The star of these muffins is the Safe + Fair Gingerbread Cooking granola. Right now they are on sale – the combo of the Gingerbread Cookie and Chocolate Candy Cane are bundled for only $11.00 for both. Use my discount Biz20 at Safe + Fair and you’ll save even more!
Side note: if you spend $40 after my discount, you’ll also get free shipping. I am obsessed with their kids protein powders.
Can jumbo muffins be healthy?
Absolutely! Back in the day my go to muffin was Otis Spunkmeyer’s Banana Walnut Muffin. But it was nearly 600 calories and 25 WW points. My recipe brings the calories to 252, and on my WW personal plan only 8 points.

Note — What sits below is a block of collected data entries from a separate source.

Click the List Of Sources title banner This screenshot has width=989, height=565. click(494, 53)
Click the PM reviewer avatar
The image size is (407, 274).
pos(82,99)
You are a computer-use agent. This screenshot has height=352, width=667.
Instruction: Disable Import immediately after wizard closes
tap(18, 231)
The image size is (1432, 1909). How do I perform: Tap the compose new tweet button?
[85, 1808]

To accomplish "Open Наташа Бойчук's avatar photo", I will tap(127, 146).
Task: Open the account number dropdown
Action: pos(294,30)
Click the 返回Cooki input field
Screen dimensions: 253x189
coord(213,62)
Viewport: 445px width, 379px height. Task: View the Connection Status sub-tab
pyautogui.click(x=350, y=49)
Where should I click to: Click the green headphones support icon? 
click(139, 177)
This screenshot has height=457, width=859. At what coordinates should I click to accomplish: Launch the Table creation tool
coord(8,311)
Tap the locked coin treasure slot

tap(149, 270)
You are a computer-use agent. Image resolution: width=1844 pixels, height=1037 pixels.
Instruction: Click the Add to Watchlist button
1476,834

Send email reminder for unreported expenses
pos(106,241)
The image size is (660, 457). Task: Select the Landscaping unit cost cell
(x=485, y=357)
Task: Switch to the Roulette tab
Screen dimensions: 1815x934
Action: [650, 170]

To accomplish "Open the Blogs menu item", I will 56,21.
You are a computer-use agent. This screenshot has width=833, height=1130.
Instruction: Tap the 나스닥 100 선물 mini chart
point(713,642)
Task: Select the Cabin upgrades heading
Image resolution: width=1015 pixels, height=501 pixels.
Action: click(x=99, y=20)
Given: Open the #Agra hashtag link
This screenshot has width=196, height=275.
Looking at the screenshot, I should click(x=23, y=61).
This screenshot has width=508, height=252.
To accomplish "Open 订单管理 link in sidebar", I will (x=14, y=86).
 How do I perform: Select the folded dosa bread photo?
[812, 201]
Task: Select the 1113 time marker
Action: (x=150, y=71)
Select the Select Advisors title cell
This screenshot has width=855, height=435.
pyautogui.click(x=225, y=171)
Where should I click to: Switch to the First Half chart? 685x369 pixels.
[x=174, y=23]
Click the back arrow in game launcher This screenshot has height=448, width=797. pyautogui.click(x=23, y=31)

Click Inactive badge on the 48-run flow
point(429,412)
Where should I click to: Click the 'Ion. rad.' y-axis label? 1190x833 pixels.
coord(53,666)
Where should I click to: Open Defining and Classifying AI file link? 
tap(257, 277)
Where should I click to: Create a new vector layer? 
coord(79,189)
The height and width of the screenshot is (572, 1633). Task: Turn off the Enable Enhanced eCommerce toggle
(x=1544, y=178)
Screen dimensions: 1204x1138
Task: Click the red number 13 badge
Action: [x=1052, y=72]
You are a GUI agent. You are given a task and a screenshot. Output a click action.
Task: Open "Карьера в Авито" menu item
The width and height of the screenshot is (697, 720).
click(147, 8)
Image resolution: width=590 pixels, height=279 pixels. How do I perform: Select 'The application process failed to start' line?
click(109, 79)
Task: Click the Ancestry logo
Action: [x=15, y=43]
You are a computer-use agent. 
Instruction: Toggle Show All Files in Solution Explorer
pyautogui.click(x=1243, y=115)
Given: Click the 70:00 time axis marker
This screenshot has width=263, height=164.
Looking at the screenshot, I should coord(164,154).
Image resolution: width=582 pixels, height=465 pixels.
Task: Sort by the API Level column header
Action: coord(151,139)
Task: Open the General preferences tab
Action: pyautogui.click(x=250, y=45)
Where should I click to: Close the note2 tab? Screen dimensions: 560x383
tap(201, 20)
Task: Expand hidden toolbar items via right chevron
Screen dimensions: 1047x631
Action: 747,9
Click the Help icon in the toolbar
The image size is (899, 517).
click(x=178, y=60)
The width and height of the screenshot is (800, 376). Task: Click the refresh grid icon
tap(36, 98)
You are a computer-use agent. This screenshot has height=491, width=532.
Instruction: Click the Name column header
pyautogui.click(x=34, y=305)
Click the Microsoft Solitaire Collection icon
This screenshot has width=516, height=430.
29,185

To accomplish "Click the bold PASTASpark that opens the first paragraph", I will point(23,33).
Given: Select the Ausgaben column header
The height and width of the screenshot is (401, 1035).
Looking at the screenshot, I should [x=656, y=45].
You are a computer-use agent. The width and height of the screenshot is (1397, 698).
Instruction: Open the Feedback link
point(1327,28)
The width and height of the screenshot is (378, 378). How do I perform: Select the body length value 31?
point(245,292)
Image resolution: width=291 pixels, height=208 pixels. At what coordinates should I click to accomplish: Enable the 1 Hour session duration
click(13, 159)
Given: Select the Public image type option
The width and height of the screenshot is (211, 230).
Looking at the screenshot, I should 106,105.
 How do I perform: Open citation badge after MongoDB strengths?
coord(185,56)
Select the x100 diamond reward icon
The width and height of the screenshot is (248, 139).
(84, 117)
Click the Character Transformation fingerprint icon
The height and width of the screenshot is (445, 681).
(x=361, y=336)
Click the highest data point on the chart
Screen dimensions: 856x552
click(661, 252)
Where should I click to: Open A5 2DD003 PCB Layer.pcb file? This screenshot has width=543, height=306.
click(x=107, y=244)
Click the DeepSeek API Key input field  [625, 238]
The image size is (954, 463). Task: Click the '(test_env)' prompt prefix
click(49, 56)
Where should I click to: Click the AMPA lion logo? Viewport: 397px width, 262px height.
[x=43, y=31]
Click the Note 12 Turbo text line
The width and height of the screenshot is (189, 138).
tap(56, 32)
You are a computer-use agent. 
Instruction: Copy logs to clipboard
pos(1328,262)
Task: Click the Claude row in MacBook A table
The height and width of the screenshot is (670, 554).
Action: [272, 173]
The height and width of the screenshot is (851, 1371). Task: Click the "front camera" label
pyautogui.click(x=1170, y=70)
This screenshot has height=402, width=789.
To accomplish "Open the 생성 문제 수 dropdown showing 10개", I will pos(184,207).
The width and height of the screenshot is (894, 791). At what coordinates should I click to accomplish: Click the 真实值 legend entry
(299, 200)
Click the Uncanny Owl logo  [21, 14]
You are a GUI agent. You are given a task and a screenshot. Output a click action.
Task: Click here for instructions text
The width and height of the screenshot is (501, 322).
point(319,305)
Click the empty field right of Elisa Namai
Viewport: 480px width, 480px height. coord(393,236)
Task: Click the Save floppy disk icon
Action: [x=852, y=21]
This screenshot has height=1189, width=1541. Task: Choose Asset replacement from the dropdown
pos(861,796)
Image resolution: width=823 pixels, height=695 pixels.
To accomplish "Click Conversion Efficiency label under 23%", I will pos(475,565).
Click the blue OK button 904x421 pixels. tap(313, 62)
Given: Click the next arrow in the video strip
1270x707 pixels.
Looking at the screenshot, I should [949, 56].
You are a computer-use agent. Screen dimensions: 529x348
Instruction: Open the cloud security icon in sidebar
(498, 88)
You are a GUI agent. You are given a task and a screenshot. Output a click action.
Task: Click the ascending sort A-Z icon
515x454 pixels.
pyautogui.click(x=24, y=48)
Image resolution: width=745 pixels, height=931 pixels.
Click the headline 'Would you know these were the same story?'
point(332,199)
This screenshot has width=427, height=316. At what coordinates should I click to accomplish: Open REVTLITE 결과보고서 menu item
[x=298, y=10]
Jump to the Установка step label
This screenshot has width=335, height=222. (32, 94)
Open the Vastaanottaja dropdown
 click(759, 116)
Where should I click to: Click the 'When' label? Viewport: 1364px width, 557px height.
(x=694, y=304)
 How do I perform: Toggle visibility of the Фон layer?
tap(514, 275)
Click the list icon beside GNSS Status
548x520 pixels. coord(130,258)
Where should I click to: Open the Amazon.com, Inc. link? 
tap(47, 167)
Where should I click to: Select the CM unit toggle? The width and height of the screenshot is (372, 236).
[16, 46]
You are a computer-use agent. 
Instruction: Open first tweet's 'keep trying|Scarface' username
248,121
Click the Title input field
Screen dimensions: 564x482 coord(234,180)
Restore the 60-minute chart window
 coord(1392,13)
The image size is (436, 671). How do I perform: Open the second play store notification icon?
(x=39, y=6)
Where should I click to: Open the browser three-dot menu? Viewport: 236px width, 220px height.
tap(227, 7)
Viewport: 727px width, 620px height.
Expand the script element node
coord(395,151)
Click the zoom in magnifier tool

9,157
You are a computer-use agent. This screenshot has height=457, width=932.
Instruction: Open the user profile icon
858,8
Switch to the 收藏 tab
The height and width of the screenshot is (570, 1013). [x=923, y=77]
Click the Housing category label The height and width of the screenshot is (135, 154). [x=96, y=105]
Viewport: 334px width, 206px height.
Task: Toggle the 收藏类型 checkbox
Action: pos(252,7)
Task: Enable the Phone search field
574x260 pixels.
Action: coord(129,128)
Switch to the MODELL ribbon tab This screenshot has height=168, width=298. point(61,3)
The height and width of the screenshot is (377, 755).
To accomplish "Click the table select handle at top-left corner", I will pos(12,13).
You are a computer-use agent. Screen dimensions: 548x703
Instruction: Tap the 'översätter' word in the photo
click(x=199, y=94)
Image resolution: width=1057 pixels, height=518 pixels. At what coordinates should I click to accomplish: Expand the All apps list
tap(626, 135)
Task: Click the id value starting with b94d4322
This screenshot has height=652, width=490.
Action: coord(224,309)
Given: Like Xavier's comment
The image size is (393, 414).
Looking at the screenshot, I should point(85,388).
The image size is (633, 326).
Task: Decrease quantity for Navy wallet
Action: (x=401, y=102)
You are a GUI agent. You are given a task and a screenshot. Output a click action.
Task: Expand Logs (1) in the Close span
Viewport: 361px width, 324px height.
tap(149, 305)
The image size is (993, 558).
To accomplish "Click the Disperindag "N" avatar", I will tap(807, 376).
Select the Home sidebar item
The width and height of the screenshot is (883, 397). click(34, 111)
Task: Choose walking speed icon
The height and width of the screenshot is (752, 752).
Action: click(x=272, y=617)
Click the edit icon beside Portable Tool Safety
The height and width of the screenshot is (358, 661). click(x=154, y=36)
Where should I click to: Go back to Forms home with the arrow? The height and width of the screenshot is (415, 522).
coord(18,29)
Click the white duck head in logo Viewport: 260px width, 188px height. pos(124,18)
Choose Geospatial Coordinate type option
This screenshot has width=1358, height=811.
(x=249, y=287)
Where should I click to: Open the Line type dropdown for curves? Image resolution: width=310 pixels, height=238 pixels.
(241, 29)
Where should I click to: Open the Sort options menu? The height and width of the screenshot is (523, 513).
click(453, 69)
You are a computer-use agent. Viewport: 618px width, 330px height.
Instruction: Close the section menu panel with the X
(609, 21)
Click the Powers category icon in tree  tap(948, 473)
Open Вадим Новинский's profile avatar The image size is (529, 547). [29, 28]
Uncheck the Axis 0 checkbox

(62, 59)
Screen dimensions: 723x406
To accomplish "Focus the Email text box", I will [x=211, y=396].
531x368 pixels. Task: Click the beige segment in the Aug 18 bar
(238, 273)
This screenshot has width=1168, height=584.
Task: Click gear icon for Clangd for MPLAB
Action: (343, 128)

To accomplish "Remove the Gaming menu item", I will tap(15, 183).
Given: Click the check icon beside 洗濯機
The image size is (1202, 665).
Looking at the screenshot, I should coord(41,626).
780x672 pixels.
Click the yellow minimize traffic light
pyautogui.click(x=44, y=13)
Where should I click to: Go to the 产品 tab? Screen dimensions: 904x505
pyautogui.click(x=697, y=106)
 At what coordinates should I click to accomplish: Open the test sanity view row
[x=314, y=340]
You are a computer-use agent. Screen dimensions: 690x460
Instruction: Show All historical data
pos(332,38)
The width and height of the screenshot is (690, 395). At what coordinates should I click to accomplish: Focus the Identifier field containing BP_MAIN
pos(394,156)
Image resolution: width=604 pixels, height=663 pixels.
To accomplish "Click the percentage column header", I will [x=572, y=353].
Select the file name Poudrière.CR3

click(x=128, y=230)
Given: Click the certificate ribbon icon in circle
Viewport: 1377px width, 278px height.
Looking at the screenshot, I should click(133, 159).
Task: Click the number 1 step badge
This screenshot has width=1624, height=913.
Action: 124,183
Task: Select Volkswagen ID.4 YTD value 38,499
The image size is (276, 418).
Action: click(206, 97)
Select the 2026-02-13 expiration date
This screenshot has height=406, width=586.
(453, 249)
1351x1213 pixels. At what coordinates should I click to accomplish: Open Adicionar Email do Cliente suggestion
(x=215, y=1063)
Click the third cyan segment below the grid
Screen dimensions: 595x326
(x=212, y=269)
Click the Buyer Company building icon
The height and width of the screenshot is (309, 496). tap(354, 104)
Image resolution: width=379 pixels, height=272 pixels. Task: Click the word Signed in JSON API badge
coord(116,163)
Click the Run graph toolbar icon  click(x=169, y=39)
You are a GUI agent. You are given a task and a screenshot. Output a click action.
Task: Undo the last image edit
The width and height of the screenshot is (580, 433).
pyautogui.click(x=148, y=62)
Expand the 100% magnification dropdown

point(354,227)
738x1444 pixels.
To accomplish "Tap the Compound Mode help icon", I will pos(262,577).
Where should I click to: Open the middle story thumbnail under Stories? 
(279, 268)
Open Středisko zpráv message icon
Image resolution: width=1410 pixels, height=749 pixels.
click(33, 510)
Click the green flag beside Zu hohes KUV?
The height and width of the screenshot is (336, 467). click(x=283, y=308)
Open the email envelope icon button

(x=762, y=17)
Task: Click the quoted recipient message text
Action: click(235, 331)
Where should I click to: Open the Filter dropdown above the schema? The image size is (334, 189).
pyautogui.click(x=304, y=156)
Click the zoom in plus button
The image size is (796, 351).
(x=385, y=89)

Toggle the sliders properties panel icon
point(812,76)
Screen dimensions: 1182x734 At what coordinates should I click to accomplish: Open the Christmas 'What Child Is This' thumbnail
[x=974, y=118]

Why do we need to separate dry ingredients from wet ingredients?
I used to be the QUEEN of dumping all my muffin ingredients at once, mixing, then going straight to the muffin tin. The reason why you should separate the wet from dry ingredients is that you have the ability to truly disburse the salt, seasonings, etc. in the dry mixture before incorporating the wet ingredients. With my previous method, I’d slice into a muffin and I’d find pockets of flour that were never incorporated into the batter. Gross!
Instead of my traditional streusel topping, I decided to add one tablespoon (10 grams) of Safe + Fair’s Gingerbread Granola. Because I added ginger to the batter, it was the double punch of ginger that pairs so well with the banana.
These muffins are not overly sweet, which is why I love them. Just make sure to press the granola into the top of the batter before baking.
What temperature should you bake muffins at?
There are many schools of thought. Some have you bake at 425 for the first 5 minutes, then reduce the heat to 350. Some recipes call for 350 from beginning to end. I love 425 for the duration of the cook. I tend to get a good muffin top that way.
What do you need to make jumbo muffins?
- jumbo muffin pan
- two bowls – one for each of the wet/dry ingredients
- melon baller/cookie scoop – I use this for all my muffin recipes – for a regular muffin tin I do two scoops – for jumbo muffins, I do three scoops.
Please wait ten minutes before removing the muffins from the pan after they come out of the oven. They will hold their shape better as they cool.
Considering I used no sugar in this recipe at all, I love the crumb! I used a new to me product – Splenda with Monk Fruit. I love how it tastes like sugar to me, yet these muffins aren’t too sweet.
Jumbo Banana Ginger Muffins
While I love tiny food, once in a while I just want a jumbo muffin! Back in the day my go to muffin was Otis Spunkmeyer - but those have 25 points!
Ingredients
- 2 cups self-rising flour
- 3/4 cups Splenda with Monk Fruit
- 1/2 teaspoon salt
- 2 teaspoons baking powder
- 1 teaspoon cinnamon
- 1 teaspoon ground ginger
- 2 tablespoons butter, shredded
- 1/2 cup nonfat Greek yogurt
- 1/2 cup unsweetened cashew milk (any milk works)
- 2 ripe bananas
- 1 egg
- 6 tablespoons Safe + Fair Gingerbread Cookie Granola
Instructions
- Heat oven to 425.
- Mix the flour, Splenda, salt, baking powder, cinnamon and ginger together in a large bowl.
- In a separate bowl, mix the yogurt, milk, bananas and egg and mix just until combined.
- Add to the dry mixture and mix just until combined.
- Divide mixture into 6 jumbo muffin tins. Add 1 tablespoon (10 grams) of gingerbread granola on top of each muffin, pressing slightly to stick.
- Bake for 20 minutes. Let cool in pan for 10 minutes before removing.
Notes
If you follow the WW plan, click here to find out the personal points for your plan.
If you count calories or macros, each one is 252 calories, 9 fat, 40 carbs, 3.7 fiber and 8 protein.